FnIII-3: complex register shift and rebuilding
This is the site that started my journey. The combination of difficult density (complicated by non-specific crystal contacts to two symmetry-related F(ab) fragments and two N-glycan sites), a lack of templates and a two-residue sequence error dating back to the original sequencing of the gene used for the study caused substantial headaches for the original crystallographers. On facing this for the very first time in 2013, one of my first challenges was simply finding suitable visualisation modes to make it easier to diagnose wide-ranging problems like this. Rebuilding this region makes use of essentially all the tools available in ISOLDE 1.0b2, and can be achieved in about 20 minutes on a GPU workstation.

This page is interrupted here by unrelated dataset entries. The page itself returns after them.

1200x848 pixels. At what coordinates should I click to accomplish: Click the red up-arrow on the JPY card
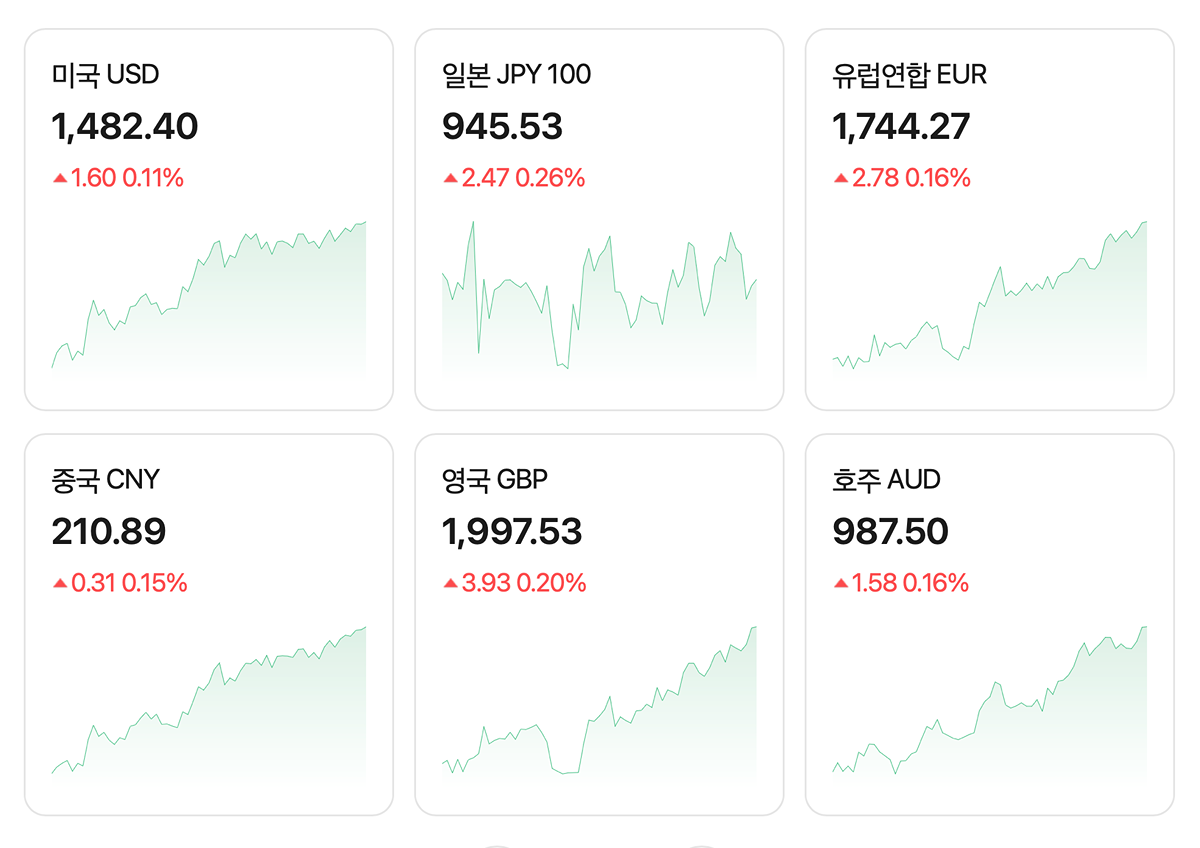tap(450, 179)
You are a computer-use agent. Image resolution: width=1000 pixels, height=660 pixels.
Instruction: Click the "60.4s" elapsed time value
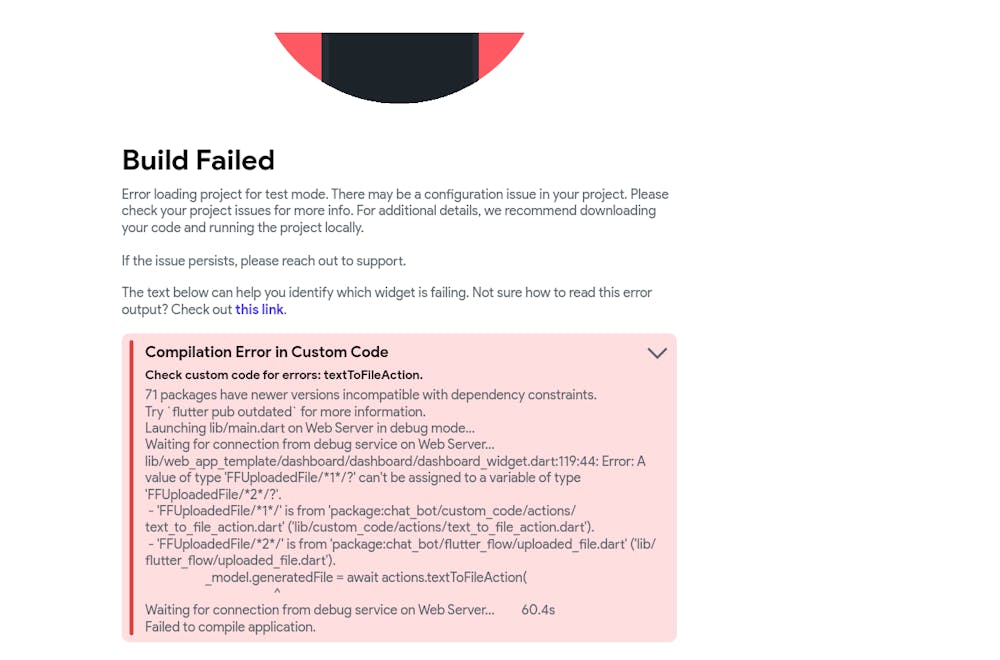tap(538, 610)
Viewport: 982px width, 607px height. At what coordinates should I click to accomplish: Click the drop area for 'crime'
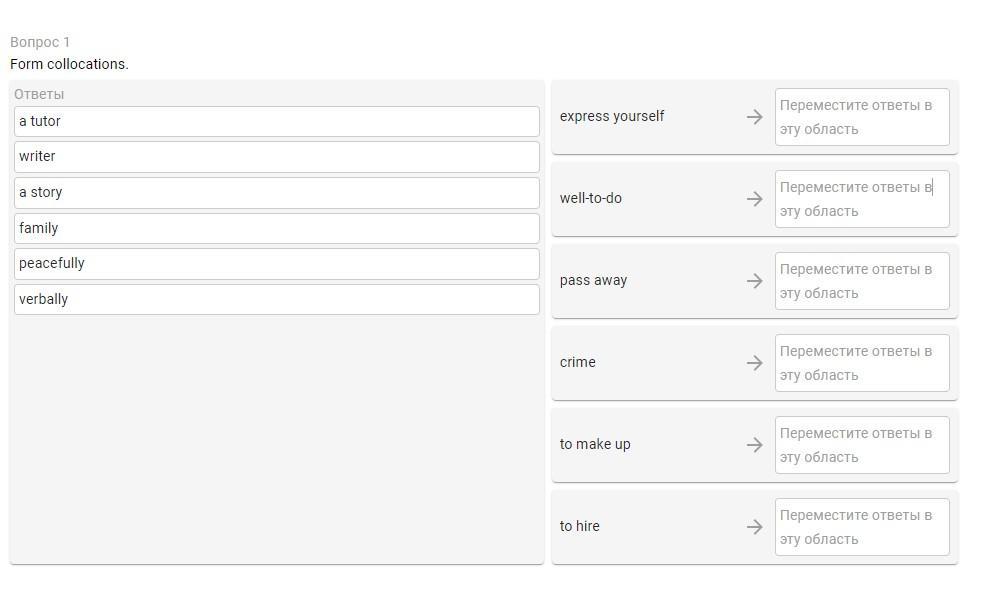click(861, 363)
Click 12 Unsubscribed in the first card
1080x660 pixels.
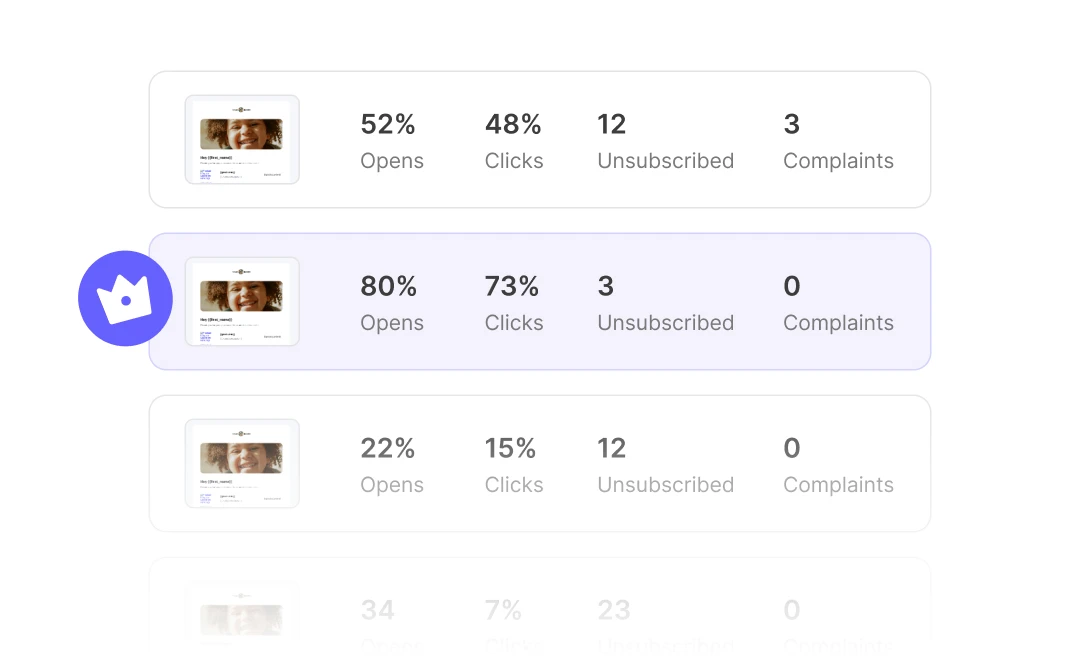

The 2018 cryo-EM structure of the insulin-bound receptor reveals that this region also appears likely to be important to insulin binding, albeit in a somewhat different manner to the FnIII-I domain. In the 3loh structure (with no insulin bound) the two FnIII-3 domains of the dimer are far apart in space (forming the points of an inverted "V" shape). Insulin binding triggers a dimerisation of these domains, with the dimerisation surface consisting primarily of the region remodelled in this video.